76. Employ thy mind to thy duties, without being tarnished by thy attachment to any; but remain as the unsullied crystal, receiving the reflections of outward objects, without being stained by any.

77. Knowing everything with avidity in thy watchful mind, and performing all thy duties with due submission, and keeping from the common track with thy exalted mind, thou wilt raise thyself above comparison with any other person.

CHAPTER CXV.
Causes of Happiness and Misery.

Argument. The Nature and Powers of the Mind elucidated in the moral of Prince Lavana’s story.

Válmíki relates:—Being thus admonished by the high minded Vasishtha, the lotus eyes of Ráma became unfolded as new-blown flowers.

2. He with his expanded heart and blooming face, shone forth with a pure grace, like the fresh lotus reviving at the end of night, under the vivifying beams of the rising sun.

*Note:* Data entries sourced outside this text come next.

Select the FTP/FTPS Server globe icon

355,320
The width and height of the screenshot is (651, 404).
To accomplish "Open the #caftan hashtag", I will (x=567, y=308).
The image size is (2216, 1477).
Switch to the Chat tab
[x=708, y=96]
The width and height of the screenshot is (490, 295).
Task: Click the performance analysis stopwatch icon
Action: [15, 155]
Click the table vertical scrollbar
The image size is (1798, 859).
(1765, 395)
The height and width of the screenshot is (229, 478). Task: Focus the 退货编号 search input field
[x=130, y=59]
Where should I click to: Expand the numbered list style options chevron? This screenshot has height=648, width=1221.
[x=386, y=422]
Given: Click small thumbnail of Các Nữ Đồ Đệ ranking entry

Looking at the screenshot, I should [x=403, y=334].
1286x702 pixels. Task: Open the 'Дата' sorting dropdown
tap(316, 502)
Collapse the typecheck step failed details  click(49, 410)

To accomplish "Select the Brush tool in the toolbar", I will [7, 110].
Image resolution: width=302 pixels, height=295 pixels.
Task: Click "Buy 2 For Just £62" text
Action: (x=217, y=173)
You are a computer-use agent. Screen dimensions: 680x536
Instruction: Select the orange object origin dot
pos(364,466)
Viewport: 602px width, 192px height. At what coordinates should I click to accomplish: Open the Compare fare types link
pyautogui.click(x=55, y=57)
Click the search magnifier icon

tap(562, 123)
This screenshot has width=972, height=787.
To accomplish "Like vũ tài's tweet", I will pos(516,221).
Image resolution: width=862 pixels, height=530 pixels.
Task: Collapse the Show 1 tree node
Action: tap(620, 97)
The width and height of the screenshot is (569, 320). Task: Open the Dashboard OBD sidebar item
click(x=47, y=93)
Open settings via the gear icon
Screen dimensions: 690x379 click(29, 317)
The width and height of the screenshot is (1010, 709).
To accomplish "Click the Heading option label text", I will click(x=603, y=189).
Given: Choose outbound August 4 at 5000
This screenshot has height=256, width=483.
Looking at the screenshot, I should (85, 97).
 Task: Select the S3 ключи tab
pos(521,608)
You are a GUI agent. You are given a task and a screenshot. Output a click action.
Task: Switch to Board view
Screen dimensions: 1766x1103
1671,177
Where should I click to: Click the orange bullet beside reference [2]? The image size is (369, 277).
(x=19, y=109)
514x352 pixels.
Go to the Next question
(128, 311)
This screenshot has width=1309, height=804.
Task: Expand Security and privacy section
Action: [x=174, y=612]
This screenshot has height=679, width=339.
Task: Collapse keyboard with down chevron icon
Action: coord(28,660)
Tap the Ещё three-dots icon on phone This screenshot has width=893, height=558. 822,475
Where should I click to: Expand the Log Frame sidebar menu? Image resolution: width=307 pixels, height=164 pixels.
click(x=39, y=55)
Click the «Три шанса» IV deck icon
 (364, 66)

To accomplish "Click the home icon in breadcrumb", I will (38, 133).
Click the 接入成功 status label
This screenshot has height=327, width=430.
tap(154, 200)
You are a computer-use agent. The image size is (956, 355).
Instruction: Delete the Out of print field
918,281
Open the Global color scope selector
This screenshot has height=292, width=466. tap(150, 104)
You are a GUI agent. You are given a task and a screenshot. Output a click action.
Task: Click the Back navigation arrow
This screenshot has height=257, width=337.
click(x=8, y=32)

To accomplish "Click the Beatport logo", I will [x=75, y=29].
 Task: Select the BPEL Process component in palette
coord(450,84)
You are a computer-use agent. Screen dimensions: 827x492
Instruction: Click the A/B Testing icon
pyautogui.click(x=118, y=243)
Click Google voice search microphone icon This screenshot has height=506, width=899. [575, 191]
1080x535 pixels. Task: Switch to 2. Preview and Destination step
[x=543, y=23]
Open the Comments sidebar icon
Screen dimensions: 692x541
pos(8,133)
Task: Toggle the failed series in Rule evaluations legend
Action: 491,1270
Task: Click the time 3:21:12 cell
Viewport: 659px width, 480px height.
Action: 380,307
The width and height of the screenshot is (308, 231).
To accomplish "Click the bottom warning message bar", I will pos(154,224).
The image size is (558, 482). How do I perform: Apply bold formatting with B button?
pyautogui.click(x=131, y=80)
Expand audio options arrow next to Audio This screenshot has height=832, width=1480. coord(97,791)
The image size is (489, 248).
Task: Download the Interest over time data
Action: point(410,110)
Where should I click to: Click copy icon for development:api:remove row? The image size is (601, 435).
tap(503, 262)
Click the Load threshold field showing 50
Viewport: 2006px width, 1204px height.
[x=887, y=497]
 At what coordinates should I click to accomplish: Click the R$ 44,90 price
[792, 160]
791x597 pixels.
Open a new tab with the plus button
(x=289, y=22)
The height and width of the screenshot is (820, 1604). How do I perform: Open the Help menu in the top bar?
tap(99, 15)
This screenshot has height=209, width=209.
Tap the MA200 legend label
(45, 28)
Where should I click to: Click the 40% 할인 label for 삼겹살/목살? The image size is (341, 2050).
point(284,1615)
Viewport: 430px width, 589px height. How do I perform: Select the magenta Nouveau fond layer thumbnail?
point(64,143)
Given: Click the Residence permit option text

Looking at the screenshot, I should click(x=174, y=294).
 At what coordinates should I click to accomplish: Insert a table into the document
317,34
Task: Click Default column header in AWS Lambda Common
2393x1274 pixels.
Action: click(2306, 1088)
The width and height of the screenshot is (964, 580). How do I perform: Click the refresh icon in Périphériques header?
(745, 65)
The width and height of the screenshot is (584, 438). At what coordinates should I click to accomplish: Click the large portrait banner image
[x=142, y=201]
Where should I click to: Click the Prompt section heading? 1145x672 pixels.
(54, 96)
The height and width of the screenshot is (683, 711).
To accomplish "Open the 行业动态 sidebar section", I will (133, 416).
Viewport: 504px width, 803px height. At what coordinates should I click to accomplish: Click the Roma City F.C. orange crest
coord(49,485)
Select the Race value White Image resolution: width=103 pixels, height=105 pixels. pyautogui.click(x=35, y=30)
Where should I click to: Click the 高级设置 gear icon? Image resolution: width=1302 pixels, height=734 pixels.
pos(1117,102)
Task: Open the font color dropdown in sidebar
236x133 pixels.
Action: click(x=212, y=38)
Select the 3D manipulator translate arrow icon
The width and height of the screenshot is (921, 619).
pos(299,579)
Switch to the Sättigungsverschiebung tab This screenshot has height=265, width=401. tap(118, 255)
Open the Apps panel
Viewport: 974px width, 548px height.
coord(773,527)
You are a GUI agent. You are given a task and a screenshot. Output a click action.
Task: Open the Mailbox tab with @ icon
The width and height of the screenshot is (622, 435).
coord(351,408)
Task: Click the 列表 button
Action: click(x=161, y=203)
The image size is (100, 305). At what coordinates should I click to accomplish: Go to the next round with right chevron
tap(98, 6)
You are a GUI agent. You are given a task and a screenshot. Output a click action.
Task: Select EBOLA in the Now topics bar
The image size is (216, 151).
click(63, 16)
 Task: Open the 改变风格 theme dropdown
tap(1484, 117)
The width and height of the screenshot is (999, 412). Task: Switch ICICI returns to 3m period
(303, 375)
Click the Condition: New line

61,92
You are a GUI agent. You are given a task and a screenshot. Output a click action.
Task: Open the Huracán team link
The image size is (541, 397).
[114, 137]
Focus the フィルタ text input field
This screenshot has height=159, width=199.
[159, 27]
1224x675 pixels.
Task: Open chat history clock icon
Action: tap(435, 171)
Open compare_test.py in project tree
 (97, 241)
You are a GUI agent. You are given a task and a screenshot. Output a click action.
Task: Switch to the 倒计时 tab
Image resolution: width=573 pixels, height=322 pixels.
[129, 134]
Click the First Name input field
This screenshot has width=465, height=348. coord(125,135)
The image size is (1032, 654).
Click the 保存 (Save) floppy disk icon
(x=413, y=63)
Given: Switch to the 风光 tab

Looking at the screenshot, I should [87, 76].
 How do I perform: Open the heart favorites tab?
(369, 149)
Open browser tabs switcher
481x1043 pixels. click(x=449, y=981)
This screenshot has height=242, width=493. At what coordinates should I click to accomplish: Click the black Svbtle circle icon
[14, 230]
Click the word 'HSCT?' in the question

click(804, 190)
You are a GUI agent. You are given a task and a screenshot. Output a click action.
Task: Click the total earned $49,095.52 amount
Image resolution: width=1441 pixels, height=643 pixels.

3. His smiling countenance shone forth as the shining moon, with his inward enlightenment and wonder; and then with the nectarious beams of his bright and white pearly teeth, he spoke out these words.

4. Ráma said:—O wonder! that the want of ignorance should subdue all things, as if it were to bind the huge hills with the thin threads of lotus stalks. (Wondrous achievements of science).

5. O! that this straw of the earth, which shows itself to be so compact a body in the world; is no more than the production of our ignorance, which shows the unreal as a reality.